Directive. Pick out each line below that contains the word "dropdown". Case counts.

Given records.
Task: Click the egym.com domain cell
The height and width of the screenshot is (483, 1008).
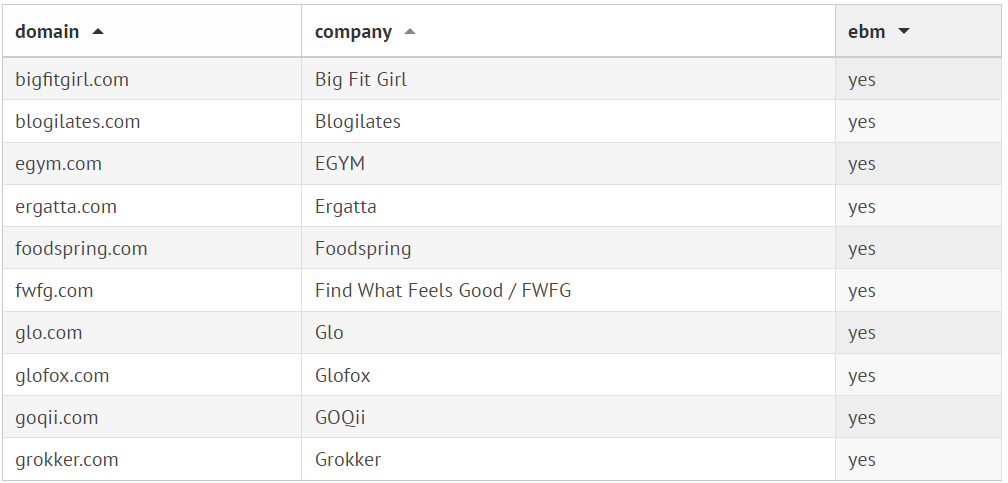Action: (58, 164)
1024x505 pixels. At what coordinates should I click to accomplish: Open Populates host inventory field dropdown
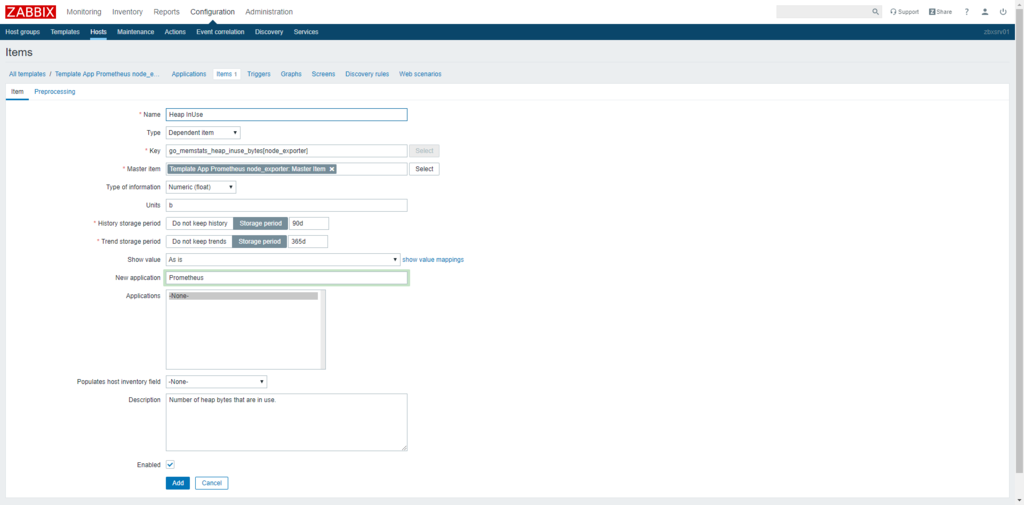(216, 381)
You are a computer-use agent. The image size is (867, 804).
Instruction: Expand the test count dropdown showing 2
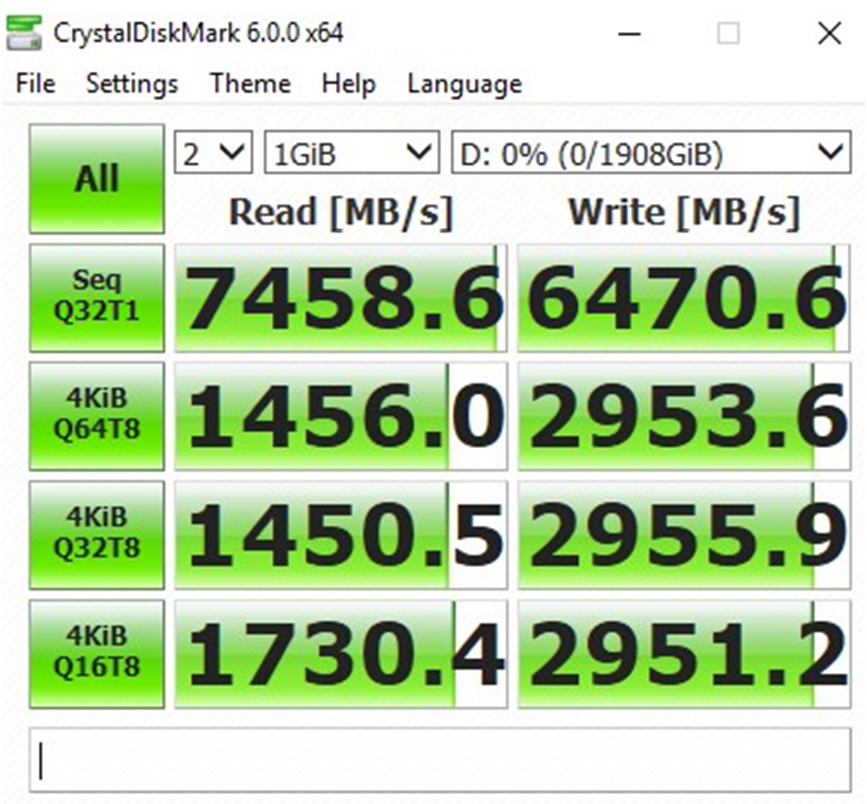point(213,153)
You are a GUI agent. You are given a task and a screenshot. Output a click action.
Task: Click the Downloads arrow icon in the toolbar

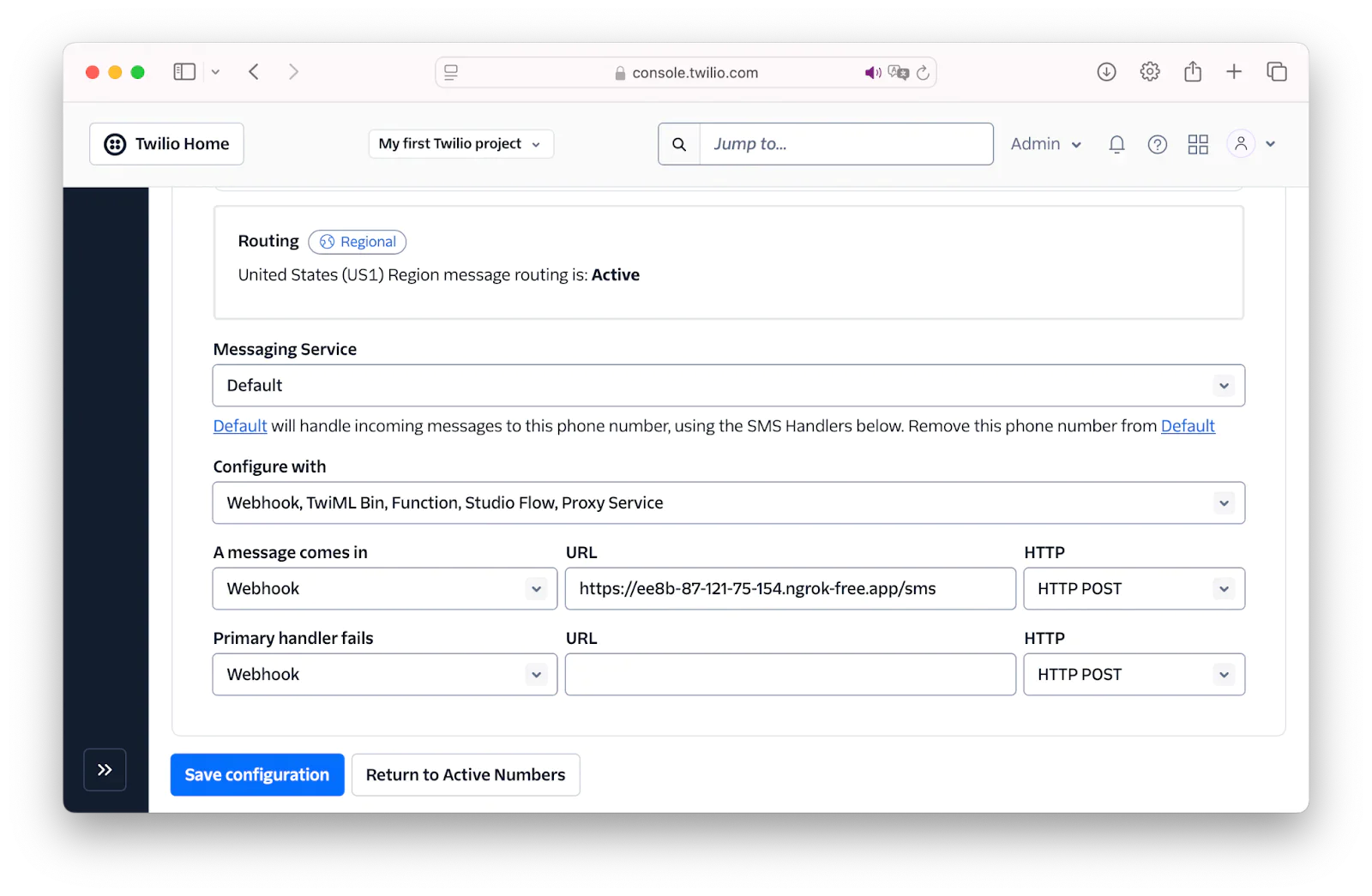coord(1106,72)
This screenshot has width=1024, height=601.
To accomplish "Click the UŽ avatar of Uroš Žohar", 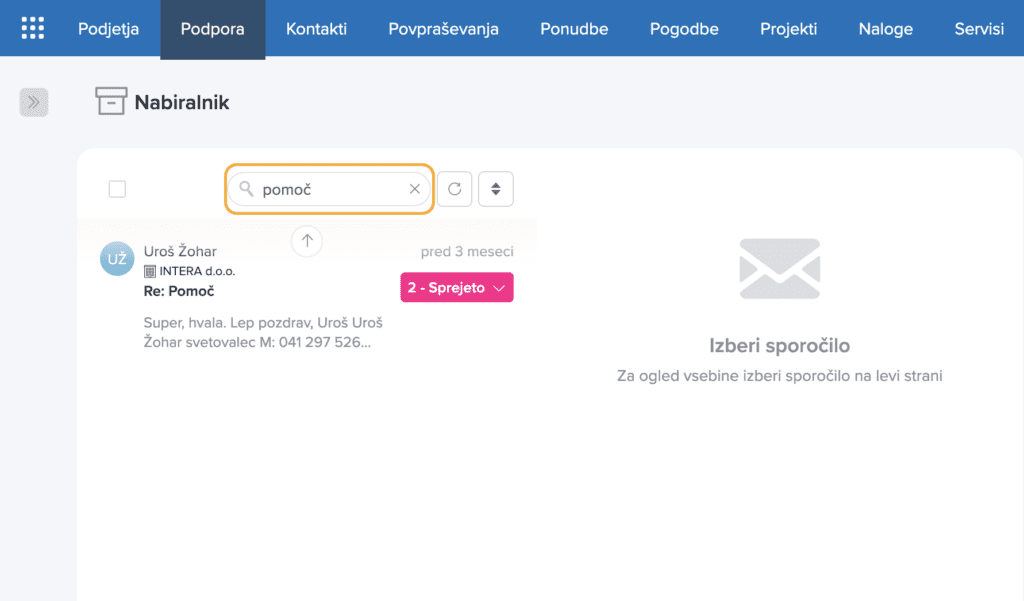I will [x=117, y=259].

In response.
1024x505 pixels. At what coordinates should I click to accomplish: Open Populates host inventory field dropdown
Instruction: Expand the test count dropdown showing 2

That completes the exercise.